- _Text provided_
Deploying machine learning models with serverless templates

Jun 24 2021

Off

AWS Feed
Deploying machine learning models with serverless templates

This post written by Sean Wilkinson, Machine Learning Specialist Solutions Architect, and Newton Jain, Senior Product Manager for Lambda

After designing and training machine learning models, data scientists deploy the models so applications can use them. AWS Lambda is a compute service that lets you run code without provisioning or managing servers. Lambda’s pay-per-request billing, automatic scaling, and ease of use make it a popular deployment choice for data science teams.

With minimal code, data scientists can turn a model into a cost effective and scalable API endpoint backed by Lambda. Lambda supports container images, Advanced Vector Extensions 2 (AVX2), and functions with up to 10 GB of memory. Using these capabilities, data science teams can deploy larger, more powerful models with improved performance.

To deploy Lambda-based applications, serverless developers can use the AWS Serverless Application Model framework (AWS SAM). AWS SAM creates and manages serverless applications based on templates. It supports local testing, aids best practices, and integrates with popular developer tools. It allows data scientists to define serverless applications, security permissions, and advanced configuration capabilities using YAML.

- _Directives_
(1) Answer these questions using the post on deploying machine learning models with serverless templates.
(a) What is the largest amount of memory a Lambda function can have, according to the post?
(b) In what language does AWS SAM let data scientists define serverless applications and security permissions?
(c) What is Newton Jain's role?
(2) Reproduce the passage of the post on deploying machine learning models with serverless templates from "This post written" up to and including "data science teams.", without changing a word.

- _Dataset records_

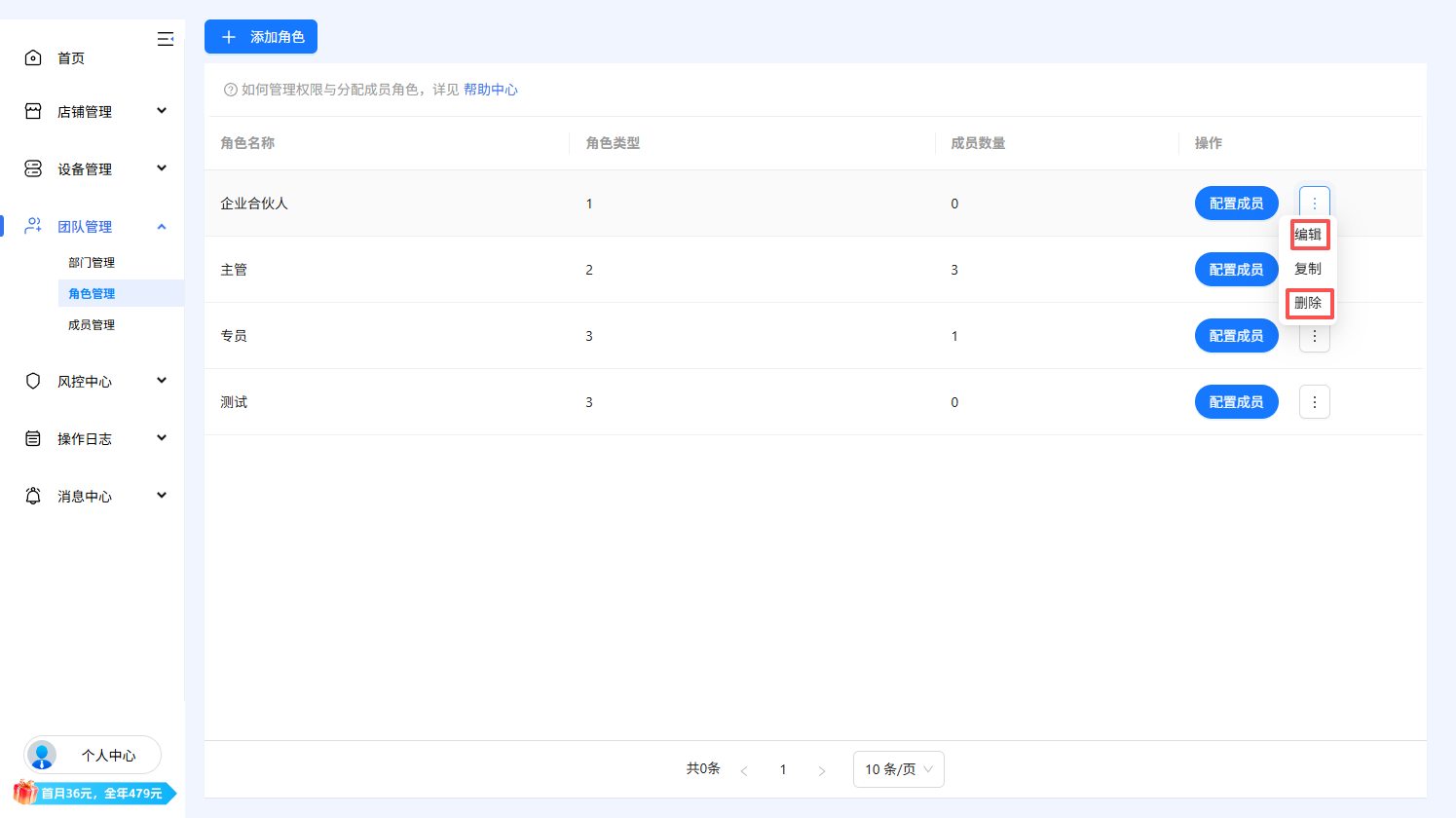Image resolution: width=1456 pixels, height=818 pixels.
Task: Click the 设备管理 device icon
Action: [x=33, y=167]
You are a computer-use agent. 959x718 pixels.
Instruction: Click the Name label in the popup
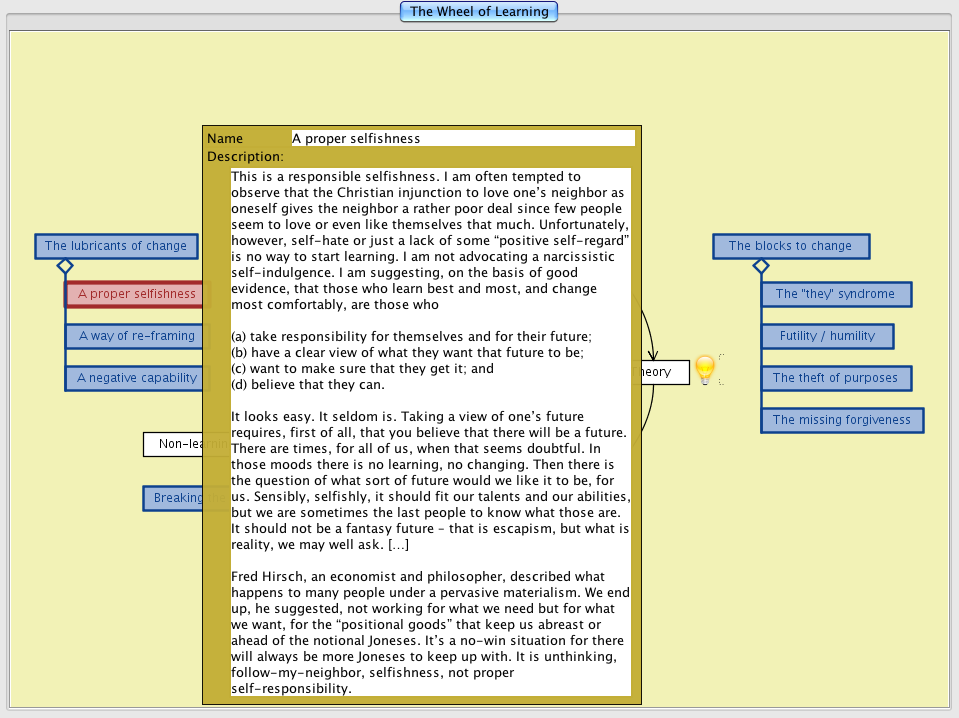click(x=225, y=138)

- _Set of answers_
(1)
(a) Up to 10 GB.
(b) YAML.
(c) Senior Product Manager for Lambda.

(2)
This post written by Sean Wilkinson, Machine Learning Specialist Solutions Architect, and Newton Jain, Senior Product Manager for Lambda

After designing and training machine learning models, data scientists deploy the models so applications can use them. AWS Lambda is a compute service that lets you run code without provisioning or managing servers. Lambda’s pay-per-request billing, automatic scaling, and ease of use make it a popular deployment choice for data science teams.